Understanding Gerrymandering and Efficiency Gap

Nov 8, 2024

Lecture on Gerrymandering Detection & Efficiency Gap

Introduction to Gerrymandering

  • Discussed how district lines can be drawn to favor one political party over another.
  • Focus on detecting unfair map drawing, specifically measuring if a map is unfair.

Example: Wisconsin Map (2018)

  • Blue = Democrats, Red = Republicans.
  • Dark shades = strong majority, light shades = slight majority.
  • Example of packing & cracking against Democrats.
    • Most Democratic districts are dark blue (packed).
    • Republican districts are lighter red (more spread out).
  • Result: Republicans won 63 out of 99 districts despite only 45% of voter support.

Measuring Fairness: The Efficiency Gap

  • Efficiency Gap measures packing of districts.
  • Key concept: Wasted Votes
    • Votes for losers or excess votes for winners.
  • Example Calculation:
    • District with 100 votes: D = 47, R = 53.
    • Wasted votes: D = 47, R = 2 (only needed 51 to win).
  • Fair District: Loser wastes more votes than the winner.
  • Packed District: Winner wastes more votes than the loser.

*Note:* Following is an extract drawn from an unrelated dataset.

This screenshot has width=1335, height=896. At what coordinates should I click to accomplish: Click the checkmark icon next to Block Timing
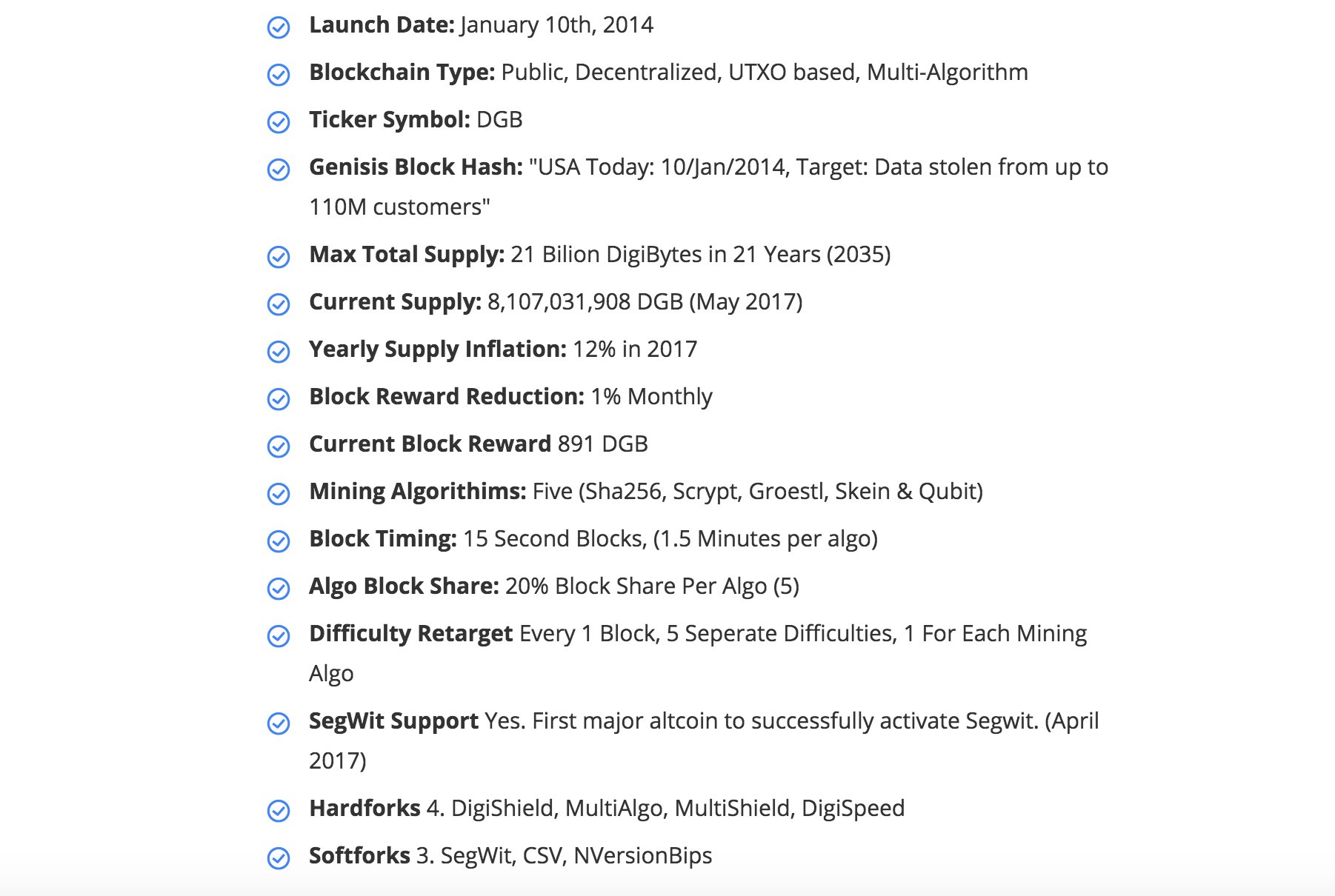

Calculating the Efficiency Gap

  • Efficiency Gap = Difference in wasted votes / Total votes.
  • Fairness measure: Zero indicates a fair map; high gap indicates unfairness.

Practice Examples

  • Example 1:

    • 5 districts, votes counted from illustration.
    • Calculate wasted votes for each district.
    • Total D wasted: 14, L wasted: 6; Total votes: 50.
    • Efficiency Gap: 8/50 = 16% in favor of L.
  • Example 2 (Class Exercise):

    • Another map with 4 districts.
    • Calculate wasted votes, threshold is 9 to win.
    • Total D wasted: 23, L wasted: 5; Total votes: 64.
    • Efficiency Gap: 18/64 = 28% in favor of L.

Conclusion

  • Efficiency Gap provides a statistical measure of fairness.
  • Zero gap indicates no advantage; high gap suggests bias.
  • More practice and examples to follow in the next session.